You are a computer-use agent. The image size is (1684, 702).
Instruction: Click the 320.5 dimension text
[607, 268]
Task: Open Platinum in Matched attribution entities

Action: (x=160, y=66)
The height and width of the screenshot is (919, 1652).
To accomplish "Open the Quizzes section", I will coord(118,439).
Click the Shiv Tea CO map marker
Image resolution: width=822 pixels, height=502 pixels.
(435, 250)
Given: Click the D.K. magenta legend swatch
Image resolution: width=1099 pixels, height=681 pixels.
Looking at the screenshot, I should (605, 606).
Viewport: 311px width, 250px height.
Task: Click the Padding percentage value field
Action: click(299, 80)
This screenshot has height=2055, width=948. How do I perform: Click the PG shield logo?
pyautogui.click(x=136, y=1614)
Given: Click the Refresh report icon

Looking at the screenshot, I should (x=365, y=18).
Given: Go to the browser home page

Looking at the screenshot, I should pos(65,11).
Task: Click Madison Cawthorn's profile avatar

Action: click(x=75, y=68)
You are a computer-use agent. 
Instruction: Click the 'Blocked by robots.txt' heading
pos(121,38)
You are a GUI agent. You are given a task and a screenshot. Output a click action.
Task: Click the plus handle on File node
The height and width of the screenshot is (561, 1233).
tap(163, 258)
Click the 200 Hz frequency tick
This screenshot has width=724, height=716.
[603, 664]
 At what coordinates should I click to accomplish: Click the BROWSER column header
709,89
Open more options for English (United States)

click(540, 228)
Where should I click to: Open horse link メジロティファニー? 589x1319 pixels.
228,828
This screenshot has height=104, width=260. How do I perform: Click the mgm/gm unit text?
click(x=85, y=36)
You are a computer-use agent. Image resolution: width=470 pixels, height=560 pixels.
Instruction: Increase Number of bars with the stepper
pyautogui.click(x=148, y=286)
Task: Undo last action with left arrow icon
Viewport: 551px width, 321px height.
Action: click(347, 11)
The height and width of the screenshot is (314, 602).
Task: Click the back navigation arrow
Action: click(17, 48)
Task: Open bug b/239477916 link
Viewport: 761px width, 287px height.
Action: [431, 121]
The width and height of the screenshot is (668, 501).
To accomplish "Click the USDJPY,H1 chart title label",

——————————

(Task brief)
Line by line, repeat everything in the records verbatim.

(Exercise answer)
You are a computer-use agent. The image size is (1684, 702).
Instruction: Click the 320.5 dimension text
[607, 268]
Task: Open Platinum in Matched attribution entities

Action: (x=160, y=66)
The height and width of the screenshot is (919, 1652).
To accomplish "Open the Quizzes section", I will coord(118,439).
Click the Shiv Tea CO map marker
Image resolution: width=822 pixels, height=502 pixels.
(435, 250)
Given: Click the D.K. magenta legend swatch
Image resolution: width=1099 pixels, height=681 pixels.
Looking at the screenshot, I should (605, 606).
Viewport: 311px width, 250px height.
Task: Click the Padding percentage value field
Action: click(299, 80)
This screenshot has height=2055, width=948. How do I perform: Click the PG shield logo?
pyautogui.click(x=136, y=1614)
Given: Click the Refresh report icon

Looking at the screenshot, I should (x=365, y=18).
Given: Go to the browser home page

Looking at the screenshot, I should pos(65,11).
Task: Click Madison Cawthorn's profile avatar

Action: click(x=75, y=68)
You are a computer-use agent. 
Instruction: Click the 'Blocked by robots.txt' heading
pos(121,38)
You are a GUI agent. You are given a task and a screenshot. Output a click action.
Task: Click the plus handle on File node
The height and width of the screenshot is (561, 1233).
tap(163, 258)
Click the 200 Hz frequency tick
This screenshot has width=724, height=716.
[603, 664]
 At what coordinates should I click to accomplish: Click the BROWSER column header
709,89
Open more options for English (United States)

click(540, 228)
Where should I click to: Open horse link メジロティファニー? 589x1319 pixels.
228,828
This screenshot has height=104, width=260. How do I perform: Click the mgm/gm unit text?
click(x=85, y=36)
You are a computer-use agent. Image resolution: width=470 pixels, height=560 pixels.
Instruction: Increase Number of bars with the stepper
pyautogui.click(x=148, y=286)
Task: Undo last action with left arrow icon
Viewport: 551px width, 321px height.
Action: click(347, 11)
The height and width of the screenshot is (314, 602).
Task: Click the back navigation arrow
Action: click(17, 48)
Task: Open bug b/239477916 link
Viewport: 761px width, 287px height.
Action: [431, 121]
The width and height of the screenshot is (668, 501).
To accomplish "Click the USDJPY,H1 chart title label",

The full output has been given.